При этих словах старца Атала забилась в судорогах; когда припадок кончился, она впала в неописуемое отчаянье. «Значит, надежда была! — воскликнула она, горестно стиснув руки. — Меня разрешили бы от обета!» — «Да, дочь моя, — ответил святой отец, — это и сейчас не поздно сделать». — «Нет, поздно, слишком поздно! — сказала она. — Как это страшно — в тот миг, когда умираешь, узнать, — что счастье — вот оно, рядом!.. Почему, почему я не встретилась с этим святым старцем раньше! Каким счастьем я наслаждалась бы сегодня с тобою, с Шактасом-христианином!.. Утешенная, обнадеженная благим служителем Бога… здесь… в глухом краю… Весь свой век… Но такое блаженство не для меня!» — «Успокойся! — взмолился я, сжимая ее руку. — Мы еще будем счастливы». — «Никогда, никогда!» — вымолвила Атала. «Но почему?» — допытывался я. «Ты не все знаешь! — воскликнула моя непорочная возлюбленная. — Вчера… во время грозы… я почувствовала, что нарушу обет… предам мать пламени преисподней… ее проклятие уже тяготело надо мной… Уже я была грешна перед Богом, который спас мне жизнь… Ты целовал мои трепещущие губы, не подозревая, что целуешь обреченную на смерть». — «Боже! — вскричал миссионер. — Дочь моя, что ты такое сделала?» — «Совершила преступление, отец мой, — ответила Атала; взор у нее блуждал, как у безумной. — Но погубила только себя, а моя мать спасена». Страшное предчувствие сжало мне сердце. «Объясни, объясни же, что это значит?» — «Так вот, я боялась, что не устою, и, уходя из поселка, взяла с собой…» — «Что ты взяла?» — в ужасе спросил я. «Яд!» — ответил за нее отец Обри. «Да, я приняла яд», — молвила Атала.
Священник роняет факел из рук, я в беспамятстве припадаю к дочери Лонеса, старец обнимает нас обоих, и мы в этой тьме, на этом смертном ложе смешиваем наши горючие слезы.
«Что же это мы! — через несколько мгновений сказал мужественный отшельник, зажигая фонарь. — Нельзя терять драгоценное время: мы христиане — значит, не сдаемся превратностям судьбы. Даже с веревкой на шее, даже на горящем костре, мы припадаем к стопам Всевышнего и молим о снисхождении, но с покорностью принимаем Его приговор. Может быть, все-таки еще не поздно. Дочь моя, тебе следовало сказать мне вчера».
«Прошлой ночью я искала тебя, но ты куда-то ушел — видно, небо хотело покарать меня за грехи, — сказала Атала. — Да и помочь мне уже нельзя: даже индейцы не знают снадобья против отравы, которую я приняла, а уж им-то ведомо все по части ядов.
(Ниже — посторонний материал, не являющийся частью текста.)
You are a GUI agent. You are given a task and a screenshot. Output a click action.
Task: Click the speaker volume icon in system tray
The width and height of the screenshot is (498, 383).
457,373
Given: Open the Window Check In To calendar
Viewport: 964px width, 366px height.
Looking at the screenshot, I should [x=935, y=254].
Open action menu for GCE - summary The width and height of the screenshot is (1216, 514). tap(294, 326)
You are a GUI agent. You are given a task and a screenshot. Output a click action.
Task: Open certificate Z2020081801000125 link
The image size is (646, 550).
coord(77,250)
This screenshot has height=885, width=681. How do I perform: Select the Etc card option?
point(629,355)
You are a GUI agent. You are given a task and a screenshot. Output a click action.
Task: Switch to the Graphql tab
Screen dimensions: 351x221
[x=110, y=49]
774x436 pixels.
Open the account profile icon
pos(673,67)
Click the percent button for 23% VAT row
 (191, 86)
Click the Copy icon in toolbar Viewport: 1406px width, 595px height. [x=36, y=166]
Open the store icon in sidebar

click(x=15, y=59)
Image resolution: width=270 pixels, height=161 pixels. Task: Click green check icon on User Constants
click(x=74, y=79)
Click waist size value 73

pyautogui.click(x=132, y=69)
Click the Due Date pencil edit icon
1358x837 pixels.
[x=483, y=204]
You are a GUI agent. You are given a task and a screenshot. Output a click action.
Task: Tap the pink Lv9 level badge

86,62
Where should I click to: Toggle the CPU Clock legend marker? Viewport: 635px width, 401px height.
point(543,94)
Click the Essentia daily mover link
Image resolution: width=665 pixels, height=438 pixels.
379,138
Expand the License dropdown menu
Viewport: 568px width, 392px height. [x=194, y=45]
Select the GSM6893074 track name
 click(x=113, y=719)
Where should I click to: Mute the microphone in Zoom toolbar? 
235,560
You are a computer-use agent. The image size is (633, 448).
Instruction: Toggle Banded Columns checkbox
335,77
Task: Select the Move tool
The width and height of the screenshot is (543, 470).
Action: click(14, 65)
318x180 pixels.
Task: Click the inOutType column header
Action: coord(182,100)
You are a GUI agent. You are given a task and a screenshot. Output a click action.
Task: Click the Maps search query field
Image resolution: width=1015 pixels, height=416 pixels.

Я никак не думала, Шактас, что протяну так долго. Любовь удвоила мои силы, душа не могла так быстро расстаться с тобой».
Услышав это, я уже не просто зарыдал, нет, в исступлении, свойственном только дикарям, я стал кататься по земле, ломая и кусая руки. Старец с беспредельной кротостью старался помочь то брату, то сестре. В сердце у него царил покой, годы тяжко давили на плечи, и все-таки он находил слова, внятные нашей юности, а вера придавала им такую нежность и такой пыл, каких никогда не нашлось бы даже у страстной любви. Не напоминает ли этот священнослужитель, сорок лет приносивший себя в жертву, служа в горном краю Господу Богу и людям, не напоминает ли он тебе жертвенники сынов Израиля, которые днем и ночью курились на скалистых вершинах во славу Всевышнего?{19}
Но тщетно он пытался спасти мою Атала. Усталость, скорбь, яд и страсть, более смертоносная, чем все яды на свете, объединились, чтобы похитить цветок у пустынного края. К вечеру появились грозные признаки: ее тело начало деревенеть, руки и ноги похолодели. «Тебе не кажется, что у меня совсем заледенели пальцы?» — спросила она. Я не знал, что ответить, у меня зашевелились волосы от ужаса. «Еще вчера, возлюбленный, я вся трепетала при каждом твоем прикосновении, а сейчас не чувствую твоей руки, голос долетает откуда-то издалека, все кругом заволакивается туманом. Не птичье ли пенье доносится до меня? Наверное, солнце уже близко к закату? Как прекрасны будут его лучи, Шактас, на моей могиле в пустынном краю!»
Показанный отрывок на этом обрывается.